Ao fazê-lo, o comentarista passou reto pelo comando da da Lei13.7099/2018, art.199, I:

Art. 19. A confirmação de existência ou o acesso a dados pessoais serão providenciados, mediante requisição do titular:

I - em formato simplificado, imediatamente;

O prazo de 15 dias apresentado pelo comentarista, portanto, é para informações detalhadas.

De imediato, as equipes de trabalhadores dos agentes de tratamento que estejam em contato direto com o público estão obrigadas, sim, a dar informações acerca do tratamento de dados, ainda que de modo simplificado.

Não lhes cabe dizer que não sabem, ou que não podem fornecer a informação. Ainda mais quando tal informação pode ser elemento central tanto para o fornecimento do consentimento necessário ao tratamento de dados, quanto para sua recusa.

3) “…a questão da identificação biométrica para se exercer o direito ao voto esta prevista na lei no artigo 11º, inciso ll, letra g”.

O comentador está correto ao afirmar que a identificação biométrica para fins de cadastro eleitoral está abrigada por esta previsão legal, porque se trata de “processos de identificação e autenticação de cadastro em sistemas eletrônicos” (LGPD, art. 11, II, g).

O cadastro biométrico no TSE não envolve controvérsia alguma no que diz respeito ao papel do consentimento como forma de autorização para o tratamento de dados. O cadastro eleitoral biométrico é “obrigação legal” (LGPD, art. 11, II, a), e além disso a votação eletrônica é, por natureza, um sistema que depende essencialmente desses dados biométricos para garantir “prevenção à fraude e à segurança do titular” (LGPD, art. 11, II, g).

Não há controvérsia alguma quanto a este assunto, ainda mais quando eu nem o havia mencionado em meu artigo anterior, que tratou de questões eminentemente privadas.

Para entendê-lo, basta observar os casos que mencionei em meu artigo anterior, em especial o caso do motorista obrigado a fornecer as impressões digitais para finalizar uma compra.
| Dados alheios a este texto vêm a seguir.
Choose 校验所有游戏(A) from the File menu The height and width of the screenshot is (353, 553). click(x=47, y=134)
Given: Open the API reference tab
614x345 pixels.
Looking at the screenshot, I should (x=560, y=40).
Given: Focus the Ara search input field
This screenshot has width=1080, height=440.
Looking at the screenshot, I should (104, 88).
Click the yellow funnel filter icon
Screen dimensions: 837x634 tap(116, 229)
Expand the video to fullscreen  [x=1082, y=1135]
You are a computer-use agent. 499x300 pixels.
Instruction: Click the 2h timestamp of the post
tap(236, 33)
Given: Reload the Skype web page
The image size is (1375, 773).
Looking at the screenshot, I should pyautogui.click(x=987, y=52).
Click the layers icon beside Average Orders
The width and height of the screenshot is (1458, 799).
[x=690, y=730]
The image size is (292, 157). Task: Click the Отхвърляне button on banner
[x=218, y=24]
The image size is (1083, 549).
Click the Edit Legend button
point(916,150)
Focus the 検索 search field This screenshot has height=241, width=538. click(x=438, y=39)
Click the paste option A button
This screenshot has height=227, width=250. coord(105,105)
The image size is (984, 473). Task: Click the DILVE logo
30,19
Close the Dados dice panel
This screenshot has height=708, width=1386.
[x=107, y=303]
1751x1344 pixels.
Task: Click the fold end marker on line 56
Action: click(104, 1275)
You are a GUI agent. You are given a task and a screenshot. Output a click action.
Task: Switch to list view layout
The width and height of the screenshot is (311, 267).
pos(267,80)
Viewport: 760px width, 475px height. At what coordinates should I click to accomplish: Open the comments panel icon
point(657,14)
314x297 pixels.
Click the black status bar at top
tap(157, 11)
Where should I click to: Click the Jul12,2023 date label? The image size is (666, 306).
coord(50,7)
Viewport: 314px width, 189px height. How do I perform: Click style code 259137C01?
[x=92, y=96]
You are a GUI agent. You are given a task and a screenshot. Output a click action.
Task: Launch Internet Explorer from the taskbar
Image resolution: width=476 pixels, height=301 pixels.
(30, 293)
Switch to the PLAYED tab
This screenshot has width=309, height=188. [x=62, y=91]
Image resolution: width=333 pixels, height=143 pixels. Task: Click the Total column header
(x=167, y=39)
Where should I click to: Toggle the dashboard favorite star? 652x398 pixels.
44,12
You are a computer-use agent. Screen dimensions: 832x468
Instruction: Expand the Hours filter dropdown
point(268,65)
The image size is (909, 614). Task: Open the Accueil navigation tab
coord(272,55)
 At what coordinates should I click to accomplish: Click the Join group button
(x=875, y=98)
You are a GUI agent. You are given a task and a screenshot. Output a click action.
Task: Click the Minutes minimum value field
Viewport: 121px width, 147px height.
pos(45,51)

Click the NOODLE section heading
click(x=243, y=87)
O caráter excessivo da coleta de dados é evidente, porque somente aquela rede varejista impunha tal exigência, e o processamento de impressões digitais não é essencial para a consumação do ato de compra e venda. Ainda mais quando o motorista podia, muito simplesmente, apresentar um documento com foto para validação de identidade por qualquer funcionário da loja.

O problema na afirmação do comentador está na possibilidade de interpretá-la como universalmente válida, quando trata de casos específicos. Ainda mais quando ela abre a porta para reintroduzir a justificativa do “interesse legítimo” sem a necessária ponderação, na situação concreta, da prevalência de “direitos e liberdades fundamentais do titular que exijam a proteção dos dados pessoais” (LGPD, art. 7º, IX).

Defender esta posição o é violar o princípio da necessidade, que é a “limitação do tratamento ao mínimo necessário para a realização de suas finalidades, com abrangência dos dados pertinentes, proporcionais e não excessivos em relação às finalidades do tratamento de dados” (LGPD, art. 6º, III).

Não penso que este seja um bom caminho.

4) Conclusão

O comentário que serviu como base a este artigo me permitiu modular minha posição anterior, explicitando as hipóteses em que o consentimento é sobrepujado pelos interesses coletivos e difusos, ou por obrigações legais.

Não é difícil verificar como, no regime de proteção de dados implementado pela LGPD, sempre que não houver interesses coletivos e difusos ou obrigações legais envolvidas, o consentimento é a regra e as demais autorizações para tratamento, em especial o “interesse legítimo do controlador”, são exceção.

Ao escrever meu artigo anterior, em que tratei mais detalhadamente da recusa ao consentimento, tinha em mente sobretudo questões de Direito Privado. O alerta do comentarista, mesmo carregado de equívocos na leitura da LGPD, permitiu-me alargar um pouco a questão, envolvendo algumas questões onde há prevalência de interesses coletivos e difusos, ou de obrigações legais. Em todas as demais hipóteses em que não existam, o consentimento é, sim, o “rei”.